◆ Directions: Please repeat the lines below exactly. Begin with the line containing "The image size is (549, 392)." and go on through the line containing "Given: Untick the".
::::::::
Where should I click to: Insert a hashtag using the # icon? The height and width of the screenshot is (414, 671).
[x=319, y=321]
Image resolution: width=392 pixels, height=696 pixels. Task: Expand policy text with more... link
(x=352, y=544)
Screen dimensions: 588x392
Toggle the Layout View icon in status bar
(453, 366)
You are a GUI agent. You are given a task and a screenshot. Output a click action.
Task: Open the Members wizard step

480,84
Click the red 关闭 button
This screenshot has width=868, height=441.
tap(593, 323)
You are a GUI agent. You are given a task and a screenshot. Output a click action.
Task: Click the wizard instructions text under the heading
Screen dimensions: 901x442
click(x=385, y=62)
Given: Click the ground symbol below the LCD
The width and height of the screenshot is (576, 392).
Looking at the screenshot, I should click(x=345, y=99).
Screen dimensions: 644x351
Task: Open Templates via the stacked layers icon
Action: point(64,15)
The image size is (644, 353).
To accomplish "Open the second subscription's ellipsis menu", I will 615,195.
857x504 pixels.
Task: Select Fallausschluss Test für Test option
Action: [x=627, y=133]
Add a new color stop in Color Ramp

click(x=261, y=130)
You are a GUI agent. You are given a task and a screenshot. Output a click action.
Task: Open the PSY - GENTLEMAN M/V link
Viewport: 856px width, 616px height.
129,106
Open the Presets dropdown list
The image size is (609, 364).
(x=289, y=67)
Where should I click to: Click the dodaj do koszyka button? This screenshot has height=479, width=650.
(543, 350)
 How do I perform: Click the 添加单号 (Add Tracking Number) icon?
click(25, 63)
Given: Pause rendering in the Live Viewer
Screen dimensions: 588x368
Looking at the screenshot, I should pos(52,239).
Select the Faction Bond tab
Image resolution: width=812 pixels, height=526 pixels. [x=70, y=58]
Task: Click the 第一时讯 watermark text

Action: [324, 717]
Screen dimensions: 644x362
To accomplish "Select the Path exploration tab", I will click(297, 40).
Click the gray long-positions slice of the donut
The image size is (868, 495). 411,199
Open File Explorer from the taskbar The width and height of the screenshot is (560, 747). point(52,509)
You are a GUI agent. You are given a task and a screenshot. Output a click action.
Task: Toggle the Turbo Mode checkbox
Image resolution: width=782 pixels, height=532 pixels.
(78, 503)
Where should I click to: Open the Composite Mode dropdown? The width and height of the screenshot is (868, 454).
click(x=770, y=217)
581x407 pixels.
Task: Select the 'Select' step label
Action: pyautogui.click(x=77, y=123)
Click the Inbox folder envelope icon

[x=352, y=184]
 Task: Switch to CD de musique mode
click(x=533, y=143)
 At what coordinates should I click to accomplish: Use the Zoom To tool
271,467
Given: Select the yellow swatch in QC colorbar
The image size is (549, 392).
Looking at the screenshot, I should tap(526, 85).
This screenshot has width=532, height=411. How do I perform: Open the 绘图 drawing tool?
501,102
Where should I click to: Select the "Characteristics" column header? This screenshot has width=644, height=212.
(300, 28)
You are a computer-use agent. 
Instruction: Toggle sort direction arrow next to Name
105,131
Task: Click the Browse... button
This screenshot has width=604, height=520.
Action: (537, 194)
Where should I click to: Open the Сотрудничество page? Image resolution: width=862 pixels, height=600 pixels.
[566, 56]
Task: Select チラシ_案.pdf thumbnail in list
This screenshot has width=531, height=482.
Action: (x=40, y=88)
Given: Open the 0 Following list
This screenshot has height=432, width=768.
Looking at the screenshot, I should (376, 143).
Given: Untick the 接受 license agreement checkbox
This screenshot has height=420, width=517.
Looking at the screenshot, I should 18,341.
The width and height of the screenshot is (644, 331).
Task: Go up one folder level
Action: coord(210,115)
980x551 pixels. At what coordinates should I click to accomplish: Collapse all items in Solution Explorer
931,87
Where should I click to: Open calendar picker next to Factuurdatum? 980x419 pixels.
::::::::
◆ Your response:
The image size is (549, 392).
Looking at the screenshot, I should tap(526, 85).
This screenshot has width=532, height=411. How do I perform: Open the 绘图 drawing tool?
501,102
Where should I click to: Select the "Characteristics" column header? This screenshot has width=644, height=212.
(300, 28)
You are a computer-use agent. 
Instruction: Toggle sort direction arrow next to Name
105,131
Task: Click the Browse... button
This screenshot has width=604, height=520.
Action: (537, 194)
Where should I click to: Open the Сотрудничество page? Image resolution: width=862 pixels, height=600 pixels.
[566, 56]
Task: Select チラシ_案.pdf thumbnail in list
This screenshot has width=531, height=482.
Action: (x=40, y=88)
Given: Open the 0 Following list
This screenshot has height=432, width=768.
Looking at the screenshot, I should (376, 143).
Given: Untick the 接受 license agreement checkbox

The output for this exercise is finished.